Saturday, April 25, 2009

Al-Naimi Says Saudi Oil Output Below Target; Stockpiles to Fall

By Christian Schmollinger and Shigeru Sato
April 25 (Bloomberg) -- Saudi Arabia, OPEC’s biggest oil exporter, is producing less crude than its target and global stockpiles are likely to decline, according to Oil Minister Ali al-Naimi.
The country is producing less than 8 million barrels of crude a day, al-Naimi told reporters today in Tokyo, where he is attending a meeting of Asian energy ministers. Stockpiles “will come down eventually,” he said.
U.S. stockpiles have climbed to the highest since September 1990 even as Saudi Arabia leads the Organization of Petroleum Exporting Countries’ efforts to implement a 4.2 million barrel a day reduction in oil output from the group’s September levels. The country is producing 7.79 million barrels a day, less than its target of 8.1 million barrels a day.
OPEC decided against any further output constraints at a March 15 meeting in Vienna on concern that a fourth cut since September risked increasing energy costs amid the global recession. The group will convene again there on May 28.
OPEC needs to monitor the global oil market carefully to determine if it is oversupplied, Qatari Oil Minister Abdullash bin Hamad al-Attiyah told reporters earlier in Tokyo today. The outcome of the group’s next meeting is “very hard to predict,” he said.
Secretary-General Abdalla El-Badri wants OPEC to fully implement supply cuts agreed last year before it discusses any further reductions, Dow Jones Newswires reported yesterday. Still, the group won’t hesitate to take further action if needed at its next meeting, the report cited El-Badri as saying.
Output Targets
OPEC isn’t formally obligated to reach its output targets before announcing new cuts. The group that supplies about 40 percent of the world’s crude oil has completed 83 percent of 4.2 million barrels a day of production curbs agreed last year, according to data last week from the organization.
OPEC’s output averaged 27.395 million barrels a day last month, down 345,000, or 1.2 percent, from February, according to the survey of oil companies, producers and analysts. The 11 OPEC members with quotas, all except Iraq, pumped 25.06 million barrels a day, 215,000 more than their target.
Benchmark oil prices on the New York Mercantile Exchange have slumped 65 percent from a record $147.27 a barrel on July 11 and closed at $51.55 yesterday.

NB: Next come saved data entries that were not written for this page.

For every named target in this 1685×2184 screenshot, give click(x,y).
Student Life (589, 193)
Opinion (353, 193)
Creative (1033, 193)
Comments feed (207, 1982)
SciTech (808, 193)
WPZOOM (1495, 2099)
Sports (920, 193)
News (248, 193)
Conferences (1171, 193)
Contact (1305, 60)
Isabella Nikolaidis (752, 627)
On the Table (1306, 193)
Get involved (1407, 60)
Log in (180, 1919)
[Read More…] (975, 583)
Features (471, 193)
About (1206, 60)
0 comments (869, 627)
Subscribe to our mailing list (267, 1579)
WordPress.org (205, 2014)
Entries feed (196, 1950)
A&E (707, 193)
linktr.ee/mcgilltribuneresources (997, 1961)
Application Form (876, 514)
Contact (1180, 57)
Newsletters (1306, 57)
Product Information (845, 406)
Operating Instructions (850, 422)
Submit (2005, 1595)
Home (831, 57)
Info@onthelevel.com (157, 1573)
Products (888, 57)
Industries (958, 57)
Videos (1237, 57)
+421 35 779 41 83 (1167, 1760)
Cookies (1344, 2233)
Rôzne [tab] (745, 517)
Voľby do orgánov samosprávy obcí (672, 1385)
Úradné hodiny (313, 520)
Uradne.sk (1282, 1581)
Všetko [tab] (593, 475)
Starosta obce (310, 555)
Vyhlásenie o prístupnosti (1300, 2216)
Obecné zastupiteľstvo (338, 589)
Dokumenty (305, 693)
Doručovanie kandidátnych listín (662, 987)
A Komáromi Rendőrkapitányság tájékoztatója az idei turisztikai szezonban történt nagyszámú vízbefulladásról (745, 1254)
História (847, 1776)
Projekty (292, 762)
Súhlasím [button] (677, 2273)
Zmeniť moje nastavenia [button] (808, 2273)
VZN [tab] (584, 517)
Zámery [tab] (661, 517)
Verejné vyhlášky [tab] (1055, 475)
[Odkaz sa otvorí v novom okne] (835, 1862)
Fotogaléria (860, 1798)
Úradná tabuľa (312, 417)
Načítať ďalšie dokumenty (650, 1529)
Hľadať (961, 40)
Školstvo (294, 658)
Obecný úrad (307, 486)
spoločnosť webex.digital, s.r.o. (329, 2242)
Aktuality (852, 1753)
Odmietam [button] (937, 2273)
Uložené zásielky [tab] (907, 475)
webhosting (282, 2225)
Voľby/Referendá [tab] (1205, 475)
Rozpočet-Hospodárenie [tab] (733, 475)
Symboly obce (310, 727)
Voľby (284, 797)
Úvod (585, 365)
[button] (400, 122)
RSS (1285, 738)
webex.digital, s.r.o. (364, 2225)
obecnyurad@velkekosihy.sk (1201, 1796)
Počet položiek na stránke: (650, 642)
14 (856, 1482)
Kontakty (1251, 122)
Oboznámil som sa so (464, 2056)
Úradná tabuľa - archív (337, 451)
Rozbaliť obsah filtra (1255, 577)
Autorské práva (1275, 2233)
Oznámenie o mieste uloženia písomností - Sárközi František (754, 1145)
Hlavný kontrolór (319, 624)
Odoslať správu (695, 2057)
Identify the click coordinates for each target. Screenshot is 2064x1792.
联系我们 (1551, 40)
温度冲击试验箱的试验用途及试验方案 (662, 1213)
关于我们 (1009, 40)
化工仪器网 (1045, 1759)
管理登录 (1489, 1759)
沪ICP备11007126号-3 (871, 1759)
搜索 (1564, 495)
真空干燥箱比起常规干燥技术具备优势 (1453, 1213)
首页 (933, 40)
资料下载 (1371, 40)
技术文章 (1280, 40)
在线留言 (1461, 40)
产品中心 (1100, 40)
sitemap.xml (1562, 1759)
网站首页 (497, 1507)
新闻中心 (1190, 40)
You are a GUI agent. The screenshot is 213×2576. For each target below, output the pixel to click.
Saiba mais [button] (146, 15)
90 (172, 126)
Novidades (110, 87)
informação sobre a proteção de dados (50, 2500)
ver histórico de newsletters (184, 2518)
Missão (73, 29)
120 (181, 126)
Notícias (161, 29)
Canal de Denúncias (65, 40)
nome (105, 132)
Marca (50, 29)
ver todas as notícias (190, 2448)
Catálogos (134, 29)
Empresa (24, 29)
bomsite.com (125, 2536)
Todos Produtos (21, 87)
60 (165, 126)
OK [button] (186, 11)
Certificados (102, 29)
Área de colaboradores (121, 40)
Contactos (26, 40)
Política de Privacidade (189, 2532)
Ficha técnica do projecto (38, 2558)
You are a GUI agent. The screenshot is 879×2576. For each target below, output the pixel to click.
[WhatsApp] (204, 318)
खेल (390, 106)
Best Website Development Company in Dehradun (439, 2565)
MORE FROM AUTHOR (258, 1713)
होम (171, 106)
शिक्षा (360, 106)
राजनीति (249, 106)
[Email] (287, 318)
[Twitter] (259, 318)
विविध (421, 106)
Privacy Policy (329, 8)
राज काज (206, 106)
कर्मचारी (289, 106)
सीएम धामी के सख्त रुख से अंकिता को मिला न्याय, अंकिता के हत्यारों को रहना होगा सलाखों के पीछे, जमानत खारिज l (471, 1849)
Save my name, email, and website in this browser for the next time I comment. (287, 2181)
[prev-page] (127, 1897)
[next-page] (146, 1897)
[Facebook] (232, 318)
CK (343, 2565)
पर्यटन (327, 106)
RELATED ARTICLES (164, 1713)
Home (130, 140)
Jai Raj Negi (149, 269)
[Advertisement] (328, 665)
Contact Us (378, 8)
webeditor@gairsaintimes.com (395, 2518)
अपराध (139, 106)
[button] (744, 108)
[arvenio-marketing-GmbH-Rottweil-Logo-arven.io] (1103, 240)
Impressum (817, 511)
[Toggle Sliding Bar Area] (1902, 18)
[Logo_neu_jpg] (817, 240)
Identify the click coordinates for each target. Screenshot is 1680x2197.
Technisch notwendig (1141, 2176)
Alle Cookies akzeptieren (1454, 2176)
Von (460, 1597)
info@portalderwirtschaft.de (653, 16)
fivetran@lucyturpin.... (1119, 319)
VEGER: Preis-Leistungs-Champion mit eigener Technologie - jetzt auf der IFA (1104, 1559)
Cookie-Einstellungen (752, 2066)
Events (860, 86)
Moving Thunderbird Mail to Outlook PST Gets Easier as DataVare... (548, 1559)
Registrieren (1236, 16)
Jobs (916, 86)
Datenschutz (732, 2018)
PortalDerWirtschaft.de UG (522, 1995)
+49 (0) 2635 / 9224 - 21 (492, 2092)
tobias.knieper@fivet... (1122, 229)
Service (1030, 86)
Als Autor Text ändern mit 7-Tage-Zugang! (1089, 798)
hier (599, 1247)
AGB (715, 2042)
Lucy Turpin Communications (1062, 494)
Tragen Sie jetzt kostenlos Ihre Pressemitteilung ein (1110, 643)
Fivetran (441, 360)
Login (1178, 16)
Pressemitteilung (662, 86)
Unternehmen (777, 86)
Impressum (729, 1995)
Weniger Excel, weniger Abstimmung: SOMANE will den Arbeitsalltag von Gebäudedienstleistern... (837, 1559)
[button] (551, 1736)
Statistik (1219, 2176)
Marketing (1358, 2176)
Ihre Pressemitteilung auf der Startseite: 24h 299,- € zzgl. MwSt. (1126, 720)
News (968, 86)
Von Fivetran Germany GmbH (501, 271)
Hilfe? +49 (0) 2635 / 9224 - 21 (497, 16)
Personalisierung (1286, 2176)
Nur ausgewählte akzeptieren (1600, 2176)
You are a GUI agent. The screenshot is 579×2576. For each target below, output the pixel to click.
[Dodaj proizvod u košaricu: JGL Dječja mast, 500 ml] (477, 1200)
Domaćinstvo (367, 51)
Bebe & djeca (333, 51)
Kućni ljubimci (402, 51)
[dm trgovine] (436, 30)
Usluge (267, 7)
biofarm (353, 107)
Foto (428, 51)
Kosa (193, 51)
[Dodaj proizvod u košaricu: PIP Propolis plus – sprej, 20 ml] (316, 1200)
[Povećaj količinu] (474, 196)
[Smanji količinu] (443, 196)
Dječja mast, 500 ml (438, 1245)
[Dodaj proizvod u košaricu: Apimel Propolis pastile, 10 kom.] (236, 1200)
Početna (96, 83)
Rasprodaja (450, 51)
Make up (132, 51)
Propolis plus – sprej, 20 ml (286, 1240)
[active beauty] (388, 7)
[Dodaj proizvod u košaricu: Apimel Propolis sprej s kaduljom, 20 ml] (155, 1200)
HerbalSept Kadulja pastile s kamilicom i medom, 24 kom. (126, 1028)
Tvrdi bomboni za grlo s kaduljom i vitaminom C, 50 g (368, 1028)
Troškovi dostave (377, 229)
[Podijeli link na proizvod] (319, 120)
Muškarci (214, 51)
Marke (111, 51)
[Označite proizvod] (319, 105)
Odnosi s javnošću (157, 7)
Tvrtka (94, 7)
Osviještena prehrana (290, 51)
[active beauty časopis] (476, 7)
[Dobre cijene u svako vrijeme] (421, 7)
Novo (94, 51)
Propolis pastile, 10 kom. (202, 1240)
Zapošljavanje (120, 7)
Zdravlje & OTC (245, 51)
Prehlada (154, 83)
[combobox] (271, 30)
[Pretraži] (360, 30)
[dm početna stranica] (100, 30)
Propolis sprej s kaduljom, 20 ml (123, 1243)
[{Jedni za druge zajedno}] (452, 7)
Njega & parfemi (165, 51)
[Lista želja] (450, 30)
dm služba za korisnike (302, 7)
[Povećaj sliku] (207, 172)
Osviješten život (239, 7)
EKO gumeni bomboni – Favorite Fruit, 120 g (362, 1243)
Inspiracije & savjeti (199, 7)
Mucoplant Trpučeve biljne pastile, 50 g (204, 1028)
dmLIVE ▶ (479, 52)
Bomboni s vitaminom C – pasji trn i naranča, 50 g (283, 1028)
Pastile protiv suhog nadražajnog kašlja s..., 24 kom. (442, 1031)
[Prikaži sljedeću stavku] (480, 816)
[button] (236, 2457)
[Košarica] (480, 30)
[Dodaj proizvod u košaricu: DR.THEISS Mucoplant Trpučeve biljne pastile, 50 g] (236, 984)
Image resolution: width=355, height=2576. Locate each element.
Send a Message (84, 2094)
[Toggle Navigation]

Asked to comment of the on the current oil price, al-Naimi said “it would be nicer if it was higher.” Responding to a question whether crude at $50 a barrel was good for the global economy, the minister said, “Yes, that’s our contribution to the world economy.”
Finance chiefs from the Group of Seven yesterday predicted a “weak” economic recovery will start to take hold in coming months as evidence mounts that the worst of the recession is over. Two months ago the G-7 forecast the “severe downturn” would persist through most of this year.